"Je n'oublierai jamais sa capacité de violence", a témoigné jeudi sur Europe 1 le journaliste Didier François, ex-otage en Syrie, à propos du jihadiste français Mehdi Nemmouche, jugé à Bruxelles pour l'attentat perpétré au Musée juif en 2014.
"Quand j'entends ses avocats dire que c'est quelqu'un qui peut être très poli, très urbain... Certainement. C'est quelqu'un de malin. Mais moi, je n'oublierai jamais sa capacité de violence et sa capacité de danger", a déclaré Didier François, détenu avec trois autres journalistes français en Syrie par le groupe Etat islamique, de juin 2013 à avril 2014.
Trois de ces journalistes ont identifié Nemmouche comme l'un de leurs geôliers après le quadruple assassinat au Musée juif de Bruxelles, le 24 mai 2014.
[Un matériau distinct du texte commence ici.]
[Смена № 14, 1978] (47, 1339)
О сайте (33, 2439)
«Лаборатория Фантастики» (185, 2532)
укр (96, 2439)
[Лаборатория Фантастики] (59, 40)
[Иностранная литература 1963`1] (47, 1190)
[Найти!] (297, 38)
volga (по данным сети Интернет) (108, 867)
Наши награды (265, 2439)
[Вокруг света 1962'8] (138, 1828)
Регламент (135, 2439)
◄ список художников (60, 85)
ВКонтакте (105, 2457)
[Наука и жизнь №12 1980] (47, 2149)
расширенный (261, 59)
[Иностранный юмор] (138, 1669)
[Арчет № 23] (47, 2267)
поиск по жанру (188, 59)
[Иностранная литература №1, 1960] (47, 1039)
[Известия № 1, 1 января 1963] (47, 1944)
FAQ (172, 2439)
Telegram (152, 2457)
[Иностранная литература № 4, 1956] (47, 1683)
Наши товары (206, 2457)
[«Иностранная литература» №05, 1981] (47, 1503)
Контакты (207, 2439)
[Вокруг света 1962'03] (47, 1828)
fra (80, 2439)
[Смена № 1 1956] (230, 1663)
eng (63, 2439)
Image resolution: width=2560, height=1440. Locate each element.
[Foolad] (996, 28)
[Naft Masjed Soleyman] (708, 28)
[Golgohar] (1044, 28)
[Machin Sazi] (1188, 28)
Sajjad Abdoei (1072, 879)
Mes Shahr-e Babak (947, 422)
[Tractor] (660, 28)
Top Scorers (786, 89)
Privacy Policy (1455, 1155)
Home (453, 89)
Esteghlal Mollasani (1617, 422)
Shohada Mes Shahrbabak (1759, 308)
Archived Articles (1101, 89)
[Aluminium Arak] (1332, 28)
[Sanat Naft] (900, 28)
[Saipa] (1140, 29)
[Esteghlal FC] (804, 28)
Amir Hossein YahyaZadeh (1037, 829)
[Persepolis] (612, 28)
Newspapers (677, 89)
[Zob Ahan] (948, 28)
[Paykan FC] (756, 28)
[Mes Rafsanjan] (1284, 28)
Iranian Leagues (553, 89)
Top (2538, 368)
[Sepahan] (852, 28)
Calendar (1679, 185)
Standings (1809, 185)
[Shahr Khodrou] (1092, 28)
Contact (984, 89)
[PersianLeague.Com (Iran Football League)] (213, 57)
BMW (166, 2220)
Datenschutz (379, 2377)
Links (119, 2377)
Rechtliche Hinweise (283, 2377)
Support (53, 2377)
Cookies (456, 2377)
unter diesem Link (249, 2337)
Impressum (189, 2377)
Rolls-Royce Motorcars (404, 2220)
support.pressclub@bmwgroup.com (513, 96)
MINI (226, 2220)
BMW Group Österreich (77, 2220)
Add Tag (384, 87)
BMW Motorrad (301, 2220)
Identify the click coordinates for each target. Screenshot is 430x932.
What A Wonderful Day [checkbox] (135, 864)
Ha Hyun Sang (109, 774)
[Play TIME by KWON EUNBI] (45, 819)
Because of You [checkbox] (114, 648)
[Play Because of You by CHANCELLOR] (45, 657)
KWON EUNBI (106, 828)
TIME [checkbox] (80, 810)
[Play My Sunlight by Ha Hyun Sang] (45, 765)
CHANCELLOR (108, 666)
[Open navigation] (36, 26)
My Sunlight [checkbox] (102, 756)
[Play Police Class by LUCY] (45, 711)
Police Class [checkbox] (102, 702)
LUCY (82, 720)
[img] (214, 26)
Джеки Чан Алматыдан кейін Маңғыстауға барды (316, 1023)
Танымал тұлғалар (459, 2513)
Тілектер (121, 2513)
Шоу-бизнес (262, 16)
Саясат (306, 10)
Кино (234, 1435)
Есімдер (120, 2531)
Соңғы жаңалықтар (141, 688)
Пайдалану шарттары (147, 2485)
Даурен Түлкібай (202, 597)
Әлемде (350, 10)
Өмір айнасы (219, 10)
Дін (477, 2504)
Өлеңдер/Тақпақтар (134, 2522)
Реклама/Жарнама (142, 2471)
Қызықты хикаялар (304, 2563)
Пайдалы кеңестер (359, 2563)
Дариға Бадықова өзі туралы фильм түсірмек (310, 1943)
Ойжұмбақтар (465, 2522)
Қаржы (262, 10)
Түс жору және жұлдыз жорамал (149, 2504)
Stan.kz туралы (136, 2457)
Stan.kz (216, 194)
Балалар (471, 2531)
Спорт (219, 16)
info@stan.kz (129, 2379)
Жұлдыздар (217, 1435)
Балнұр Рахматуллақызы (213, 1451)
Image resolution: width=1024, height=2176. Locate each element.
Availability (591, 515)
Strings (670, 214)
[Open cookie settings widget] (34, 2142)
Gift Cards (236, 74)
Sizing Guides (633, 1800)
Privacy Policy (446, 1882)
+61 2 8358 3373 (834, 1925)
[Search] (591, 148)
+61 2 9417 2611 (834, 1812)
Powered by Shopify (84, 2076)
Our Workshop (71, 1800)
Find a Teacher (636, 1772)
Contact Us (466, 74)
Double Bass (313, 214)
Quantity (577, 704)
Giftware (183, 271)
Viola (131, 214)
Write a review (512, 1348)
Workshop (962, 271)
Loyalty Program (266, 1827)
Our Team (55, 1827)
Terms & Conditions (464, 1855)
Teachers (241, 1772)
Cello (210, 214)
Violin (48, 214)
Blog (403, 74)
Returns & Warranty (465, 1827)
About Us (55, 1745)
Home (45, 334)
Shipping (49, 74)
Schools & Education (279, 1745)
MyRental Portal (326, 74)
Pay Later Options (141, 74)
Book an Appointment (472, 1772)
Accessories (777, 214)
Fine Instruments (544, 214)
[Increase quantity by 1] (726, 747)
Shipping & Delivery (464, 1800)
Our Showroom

"Mehdi Nemmouche faisait partie des gardes francophones de la police islamique de Daech", a accusé jeudi Didier François. "Il faisait partie des gens qui torturait les Syriens, les Irakiens, les prisonniers (...) Il y avait un déchaînement de violence absolument incroyable".
Avec les otages français, "Mehdi Nemmouche en particulier avait un petit jeu qu'il aimait beaucoup, c'était de s'amuser à nous écraser les ongles avec une pince en acier. Ou pendant les déplacements aux toilettes, il nous électrocutait avec des matraques électriques", a confié le journaliste, très discret sur ses conditions de détention depuis sa libération.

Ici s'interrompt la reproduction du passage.